## Exercise instructions
**a.** Retype the passage of the blog post starting at "Believe nothing, no" and ending at "matter of fact.".
**b.** In the blog post, which book by Richard Bach has inspired the writer more than any other?

## Document passage
((

Believe nothing, no matter where you read it, or who said it – no matter if I have said it! – except it agree with your own reason and your own common sense.” – Siddhartha Gautama, a.k.a. the Buddha

Blasphemy, Heresy, Burn’im at the stake!

I don’t know how many of you have ever read anything by Richard Bach. I guess it really doesn’t matter, but it may help some with some of what I will be tapping out in this post.
See, for the longest time, I was an extremely angry person. Horribly torn up inside, very bitter spiritually, and not a very nice person to be around. (many reasons why, but no need to delve into the past on that; as I will clarify, it was a choice I made.)
Occasionally, I can get that way again.
Recently, as a matter of fact.
Usually, I don’t see it. I find that when I get that way, I start ‘justifying’ shit I do, or things I say, internally; only to have that feed back on me and most definitely not to my, or anyone else’s, benefit.
And that feed back shows in physical manifestations as well. Rashes and other lovely reactions.
What was I so angry about? Well, one only has to read my words over the last couple of posts and you will see it. I may have been diplomatic in my words, but the anger is still there.
What can “I” do about any of that? Seriously, what can any ONE person do about any of the things that are happening around the world? One can only take care of what is immediately in their world. I don’t live in the world of a Federal Reserve Banker or Wall St profiteer. I don’t live in Honduras, dealing with whatever is happening there that would force a person to choose leaving family for a trek across hostile territory for a potentially empty promise of freedom. I don’t live on a ranch on the border that those persons are trying to cross illegally.
I live on a hillside in the middle of the Appalachian mountain ranges and in an area that is still going through what can only be described as “continuations of the original Great Depression” all while a “Greater Depression” is creeping onto the World Stage. THAT is my AO so to speak. THAT is what I have to deal with on a daily basis. That is my world, here and now. Its up to me if it will be tomorrow.
Back to the Richard Bach point. I don’t have his permission to reprint any of his works and I won’t plagiarize him, BUT, I do want to point out that some of his work has inspired enormously how I live my life. (the book “Illusions; The adventures of a reluctant Messiah” more than any other.)

))

## Dataset extract
((

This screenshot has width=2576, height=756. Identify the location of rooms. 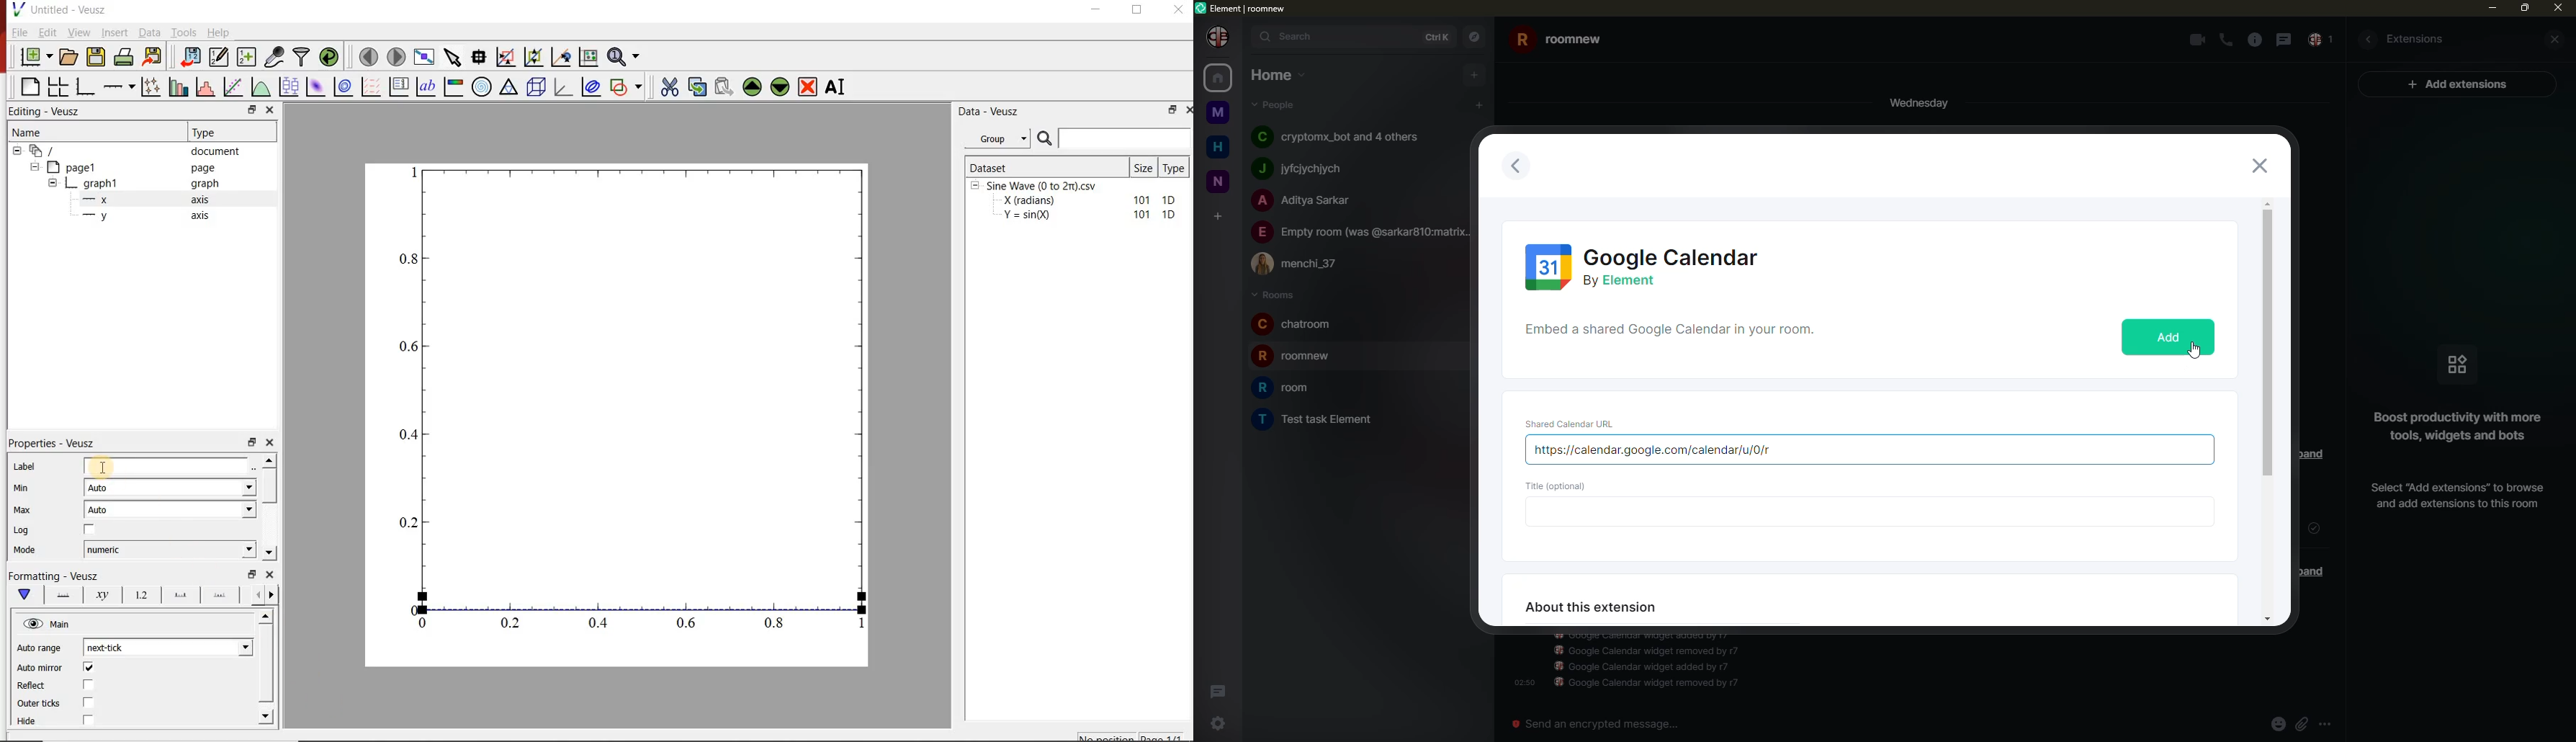
(1273, 294).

))

## Answer list
**a.**
Believe nothing, no matter where you read it, or who said it – no matter if I have said it! – except it agree with your own reason and your own common sense.” – Siddhartha Gautama, a.k.a. the Buddha

Blasphemy, Heresy, Burn’im at the stake!

I don’t know how many of you have ever read anything by Richard Bach. I guess it really doesn’t matter, but it may help some with some of what I will be tapping out in this post.
See, for the longest time, I was an extremely angry person. Horribly torn up inside, very bitter spiritually, and not a very nice person to be around. (many reasons why, but no need to delve into the past on that; as I will clarify, it was a choice I made.)
Occasionally, I can get that way again.
Recently, as a matter of fact.

**b.** "Illusions; The adventures of a reluctant Messiah"